**TASK INPUTS:**
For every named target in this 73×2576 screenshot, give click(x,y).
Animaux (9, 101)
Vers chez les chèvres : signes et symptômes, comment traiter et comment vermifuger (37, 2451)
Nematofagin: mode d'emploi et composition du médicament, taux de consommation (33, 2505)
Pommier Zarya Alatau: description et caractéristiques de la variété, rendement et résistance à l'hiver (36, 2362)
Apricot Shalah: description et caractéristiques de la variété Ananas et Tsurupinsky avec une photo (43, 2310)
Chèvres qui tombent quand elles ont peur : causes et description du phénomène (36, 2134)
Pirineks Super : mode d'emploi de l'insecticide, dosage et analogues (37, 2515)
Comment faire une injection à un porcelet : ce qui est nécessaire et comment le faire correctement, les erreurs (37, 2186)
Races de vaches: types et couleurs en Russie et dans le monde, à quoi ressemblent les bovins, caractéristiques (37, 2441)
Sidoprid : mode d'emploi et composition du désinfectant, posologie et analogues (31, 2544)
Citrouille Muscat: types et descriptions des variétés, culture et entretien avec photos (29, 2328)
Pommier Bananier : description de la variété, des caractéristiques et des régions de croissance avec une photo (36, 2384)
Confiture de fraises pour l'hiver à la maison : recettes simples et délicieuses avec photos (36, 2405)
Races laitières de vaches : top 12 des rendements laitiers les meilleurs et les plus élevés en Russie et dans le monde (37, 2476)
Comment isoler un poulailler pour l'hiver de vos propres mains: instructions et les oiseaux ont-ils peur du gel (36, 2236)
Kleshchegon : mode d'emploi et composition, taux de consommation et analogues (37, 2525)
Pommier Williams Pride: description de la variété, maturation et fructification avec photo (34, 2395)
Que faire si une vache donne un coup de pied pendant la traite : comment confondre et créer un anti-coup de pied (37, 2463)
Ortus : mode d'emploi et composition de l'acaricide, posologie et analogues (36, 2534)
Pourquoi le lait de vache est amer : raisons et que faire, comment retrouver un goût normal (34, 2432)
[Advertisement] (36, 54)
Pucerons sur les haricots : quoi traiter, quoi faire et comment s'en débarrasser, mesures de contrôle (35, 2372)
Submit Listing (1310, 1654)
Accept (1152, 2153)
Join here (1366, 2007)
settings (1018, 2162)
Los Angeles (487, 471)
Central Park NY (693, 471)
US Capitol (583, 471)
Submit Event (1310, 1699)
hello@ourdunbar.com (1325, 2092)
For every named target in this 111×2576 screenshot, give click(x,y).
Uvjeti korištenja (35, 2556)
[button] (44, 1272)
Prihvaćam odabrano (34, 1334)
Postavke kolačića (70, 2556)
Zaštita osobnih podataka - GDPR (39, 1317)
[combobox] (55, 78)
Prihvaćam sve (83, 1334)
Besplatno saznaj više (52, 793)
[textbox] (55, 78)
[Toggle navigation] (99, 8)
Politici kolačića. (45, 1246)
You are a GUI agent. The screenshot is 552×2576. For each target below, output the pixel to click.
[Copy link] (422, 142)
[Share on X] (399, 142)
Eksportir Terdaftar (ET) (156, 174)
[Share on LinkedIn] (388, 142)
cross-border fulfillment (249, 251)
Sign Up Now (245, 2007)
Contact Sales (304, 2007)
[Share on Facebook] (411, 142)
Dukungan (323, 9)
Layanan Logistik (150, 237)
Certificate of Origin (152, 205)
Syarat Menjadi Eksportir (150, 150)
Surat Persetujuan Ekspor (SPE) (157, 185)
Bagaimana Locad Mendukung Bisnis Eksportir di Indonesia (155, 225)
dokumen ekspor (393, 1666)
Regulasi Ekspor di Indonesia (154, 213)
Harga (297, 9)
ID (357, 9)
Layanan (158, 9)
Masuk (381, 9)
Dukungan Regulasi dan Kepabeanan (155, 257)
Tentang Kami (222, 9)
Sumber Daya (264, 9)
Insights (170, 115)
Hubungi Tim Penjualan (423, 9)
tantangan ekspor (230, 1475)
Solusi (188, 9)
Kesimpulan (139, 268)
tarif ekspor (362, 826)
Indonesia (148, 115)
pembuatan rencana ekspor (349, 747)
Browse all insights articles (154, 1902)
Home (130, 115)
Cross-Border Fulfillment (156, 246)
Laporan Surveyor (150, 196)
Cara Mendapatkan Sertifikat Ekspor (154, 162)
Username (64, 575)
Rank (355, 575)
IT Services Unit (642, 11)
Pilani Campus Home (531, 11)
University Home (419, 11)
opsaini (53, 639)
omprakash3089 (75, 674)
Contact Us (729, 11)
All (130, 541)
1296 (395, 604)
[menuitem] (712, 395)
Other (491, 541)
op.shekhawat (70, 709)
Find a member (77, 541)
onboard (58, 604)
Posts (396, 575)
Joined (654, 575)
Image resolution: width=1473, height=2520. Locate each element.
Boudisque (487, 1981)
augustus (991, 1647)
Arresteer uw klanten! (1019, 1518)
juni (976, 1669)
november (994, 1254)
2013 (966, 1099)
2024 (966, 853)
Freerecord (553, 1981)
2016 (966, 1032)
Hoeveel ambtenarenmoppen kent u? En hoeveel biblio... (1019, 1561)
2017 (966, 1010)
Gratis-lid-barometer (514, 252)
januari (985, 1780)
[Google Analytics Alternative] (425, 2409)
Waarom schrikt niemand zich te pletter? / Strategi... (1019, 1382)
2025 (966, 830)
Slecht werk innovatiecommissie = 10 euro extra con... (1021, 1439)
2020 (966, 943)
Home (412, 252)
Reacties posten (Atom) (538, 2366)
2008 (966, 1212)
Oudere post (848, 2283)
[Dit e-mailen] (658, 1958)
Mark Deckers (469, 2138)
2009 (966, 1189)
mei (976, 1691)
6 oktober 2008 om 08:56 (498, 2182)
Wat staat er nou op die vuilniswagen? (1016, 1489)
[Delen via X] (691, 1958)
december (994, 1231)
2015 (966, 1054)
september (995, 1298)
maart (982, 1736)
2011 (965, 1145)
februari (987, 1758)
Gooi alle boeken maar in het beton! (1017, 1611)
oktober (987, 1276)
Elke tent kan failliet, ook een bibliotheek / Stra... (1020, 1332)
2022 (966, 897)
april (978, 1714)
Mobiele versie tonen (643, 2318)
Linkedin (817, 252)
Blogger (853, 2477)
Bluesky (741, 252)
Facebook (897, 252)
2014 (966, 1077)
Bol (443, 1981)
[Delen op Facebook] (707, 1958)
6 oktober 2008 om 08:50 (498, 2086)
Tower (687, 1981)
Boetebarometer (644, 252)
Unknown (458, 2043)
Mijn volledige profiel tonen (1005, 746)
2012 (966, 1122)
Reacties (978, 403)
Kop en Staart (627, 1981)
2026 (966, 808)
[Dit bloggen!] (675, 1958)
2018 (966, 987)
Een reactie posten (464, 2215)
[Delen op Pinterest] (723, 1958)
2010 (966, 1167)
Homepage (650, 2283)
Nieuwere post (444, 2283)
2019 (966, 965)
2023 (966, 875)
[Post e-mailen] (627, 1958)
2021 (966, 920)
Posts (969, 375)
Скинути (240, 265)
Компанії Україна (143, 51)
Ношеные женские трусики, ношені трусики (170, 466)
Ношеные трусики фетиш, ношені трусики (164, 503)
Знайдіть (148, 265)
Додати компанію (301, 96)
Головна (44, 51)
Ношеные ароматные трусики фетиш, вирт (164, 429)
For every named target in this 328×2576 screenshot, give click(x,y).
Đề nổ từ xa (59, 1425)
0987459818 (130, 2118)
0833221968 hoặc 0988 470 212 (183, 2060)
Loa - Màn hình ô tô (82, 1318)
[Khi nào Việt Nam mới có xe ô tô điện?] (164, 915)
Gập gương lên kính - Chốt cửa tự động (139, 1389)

**ACTION ITEM:** Copy every line above exactly.

**COMPLETED EXERCISE:**
For every named target in this 73×2576 screenshot, give click(x,y).
Animaux (9, 101)
Vers chez les chèvres : signes et symptômes, comment traiter et comment vermifuger (37, 2451)
Nematofagin: mode d'emploi et composition du médicament, taux de consommation (33, 2505)
Pommier Zarya Alatau: description et caractéristiques de la variété, rendement et résistance à l'hiver (36, 2362)
Apricot Shalah: description et caractéristiques de la variété Ananas et Tsurupinsky avec une photo (43, 2310)
Chèvres qui tombent quand elles ont peur : causes et description du phénomène (36, 2134)
Pirineks Super : mode d'emploi de l'insecticide, dosage et analogues (37, 2515)
Comment faire une injection à un porcelet : ce qui est nécessaire et comment le faire correctement, les erreurs (37, 2186)
Races de vaches: types et couleurs en Russie et dans le monde, à quoi ressemblent les bovins, caractéristiques (37, 2441)
Sidoprid : mode d'emploi et composition du désinfectant, posologie et analogues (31, 2544)
Citrouille Muscat: types et descriptions des variétés, culture et entretien avec photos (29, 2328)
Pommier Bananier : description de la variété, des caractéristiques et des régions de croissance avec une photo (36, 2384)
Confiture de fraises pour l'hiver à la maison : recettes simples et délicieuses avec photos (36, 2405)
Races laitières de vaches : top 12 des rendements laitiers les meilleurs et les plus élevés en Russie et dans le monde (37, 2476)
Comment isoler un poulailler pour l'hiver de vos propres mains: instructions et les oiseaux ont-ils peur du gel (36, 2236)
Kleshchegon : mode d'emploi et composition, taux de consommation et analogues (37, 2525)
Pommier Williams Pride: description de la variété, maturation et fructification avec photo (34, 2395)
Que faire si une vache donne un coup de pied pendant la traite : comment confondre et créer un anti-coup de pied (37, 2463)
Ortus : mode d'emploi et composition de l'acaricide, posologie et analogues (36, 2534)
Pourquoi le lait de vache est amer : raisons et que faire, comment retrouver un goût normal (34, 2432)
[Advertisement] (36, 54)
Pucerons sur les haricots : quoi traiter, quoi faire et comment s'en débarrasser, mesures de contrôle (35, 2372)
Submit Listing (1310, 1654)
Accept (1152, 2153)
Join here (1366, 2007)
settings (1018, 2162)
Los Angeles (487, 471)
Central Park NY (693, 471)
US Capitol (583, 471)
Submit Event (1310, 1699)
hello@ourdunbar.com (1325, 2092)
For every named target in this 111×2576 screenshot, give click(x,y).
Uvjeti korištenja (35, 2556)
[button] (44, 1272)
Prihvaćam odabrano (34, 1334)
Postavke kolačića (70, 2556)
Zaštita osobnih podataka - GDPR (39, 1317)
[combobox] (55, 78)
Prihvaćam sve (83, 1334)
Besplatno saznaj više (52, 793)
[textbox] (55, 78)
[Toggle navigation] (99, 8)
Politici kolačića. (45, 1246)
You are a GUI agent. The screenshot is 552×2576. For each target below, output the pixel to click.
[Copy link] (422, 142)
[Share on X] (399, 142)
Eksportir Terdaftar (ET) (156, 174)
[Share on LinkedIn] (388, 142)
cross-border fulfillment (249, 251)
Sign Up Now (245, 2007)
Contact Sales (304, 2007)
[Share on Facebook] (411, 142)
Dukungan (323, 9)
Layanan Logistik (150, 237)
Certificate of Origin (152, 205)
Syarat Menjadi Eksportir (150, 150)
Surat Persetujuan Ekspor (SPE) (157, 185)
Bagaimana Locad Mendukung Bisnis Eksportir di Indonesia (155, 225)
dokumen ekspor (393, 1666)
Regulasi Ekspor di Indonesia (154, 213)
Harga (297, 9)
ID (357, 9)
Layanan (158, 9)
Masuk (381, 9)
Dukungan Regulasi dan Kepabeanan (155, 257)
Tentang Kami (222, 9)
Sumber Daya (264, 9)
Insights (170, 115)
Hubungi Tim Penjualan (423, 9)
tantangan ekspor (230, 1475)
Solusi (188, 9)
Kesimpulan (139, 268)
tarif ekspor (362, 826)
Indonesia (148, 115)
pembuatan rencana ekspor (349, 747)
Browse all insights articles (154, 1902)
Home (130, 115)
Cross-Border Fulfillment (156, 246)
Laporan Surveyor (150, 196)
Cara Mendapatkan Sertifikat Ekspor (154, 162)
Username (64, 575)
Rank (355, 575)
IT Services Unit (642, 11)
Pilani Campus Home (531, 11)
University Home (419, 11)
opsaini (53, 639)
omprakash3089 (75, 674)
Contact Us (729, 11)
All (130, 541)
1296 (395, 604)
[menuitem] (712, 395)
Other (491, 541)
op.shekhawat (70, 709)
Find a member (77, 541)
onboard (58, 604)
Posts (396, 575)
Joined (654, 575)
Image resolution: width=1473, height=2520. Locate each element.
Boudisque (487, 1981)
augustus (991, 1647)
Arresteer uw klanten! (1019, 1518)
juni (976, 1669)
november (994, 1254)
2013 (966, 1099)
2024 (966, 853)
Freerecord (553, 1981)
2016 (966, 1032)
Hoeveel ambtenarenmoppen kent u? En hoeveel biblio... (1019, 1561)
2017 (966, 1010)
Gratis-lid-barometer (514, 252)
januari (985, 1780)
[Google Analytics Alternative] (425, 2409)
Waarom schrikt niemand zich te pletter? / Strategi... (1019, 1382)
2025 (966, 830)
Slecht werk innovatiecommissie = 10 euro extra con... (1021, 1439)
2020 (966, 943)
Home (412, 252)
Reacties posten (Atom) (538, 2366)
2008 (966, 1212)
Oudere post (848, 2283)
[Dit e-mailen] (658, 1958)
Mark Deckers (469, 2138)
2009 (966, 1189)
mei (976, 1691)
6 oktober 2008 om 08:56 (498, 2182)
Wat staat er nou op die vuilniswagen? (1016, 1489)
[Delen via X] (691, 1958)
december (994, 1231)
2015 (966, 1054)
september (995, 1298)
maart (982, 1736)
2011 (965, 1145)
februari (987, 1758)
Gooi alle boeken maar in het beton! (1017, 1611)
oktober (987, 1276)
Elke tent kan failliet, ook een bibliotheek / Stra... (1020, 1332)
2022 (966, 897)
april (978, 1714)
Mobiele versie tonen (643, 2318)
Linkedin (817, 252)
Blogger (853, 2477)
Bluesky (741, 252)
Facebook (897, 252)
2014 (966, 1077)
Bol (443, 1981)
[Delen op Facebook] (707, 1958)
6 oktober 2008 om 08:50 (498, 2086)
Tower (687, 1981)
Boetebarometer (644, 252)
Unknown (458, 2043)
Mijn volledige profiel tonen (1005, 746)
2012 (966, 1122)
Reacties (978, 403)
Kop en Staart (627, 1981)
2026 (966, 808)
[Dit bloggen!] (675, 1958)
2018 (966, 987)
Een reactie posten (464, 2215)
[Delen op Pinterest] (723, 1958)
2010 (966, 1167)
Homepage (650, 2283)
Nieuwere post (444, 2283)
2019 (966, 965)
2023 (966, 875)
[Post e-mailen] (627, 1958)
2021 (966, 920)
Posts (969, 375)
Скинути (240, 265)
Компанії Україна (143, 51)
Ношеные женские трусики, ношені трусики (170, 466)
Ношеные трусики фетиш, ношені трусики (164, 503)
Знайдіть (148, 265)
Додати компанію (301, 96)
Головна (44, 51)
Ношеные ароматные трусики фетиш, вирт (164, 429)
For every named target in this 328×2576 screenshot, give click(x,y).
Đề nổ từ xa (59, 1425)
0987459818 (130, 2118)
0833221968 hoặc 0988 470 212 (183, 2060)
Loa - Màn hình ô tô (82, 1318)
[Khi nào Việt Nam mới có xe ô tô điện?] (164, 915)
Gập gương lên kính - Chốt cửa tự động (139, 1389)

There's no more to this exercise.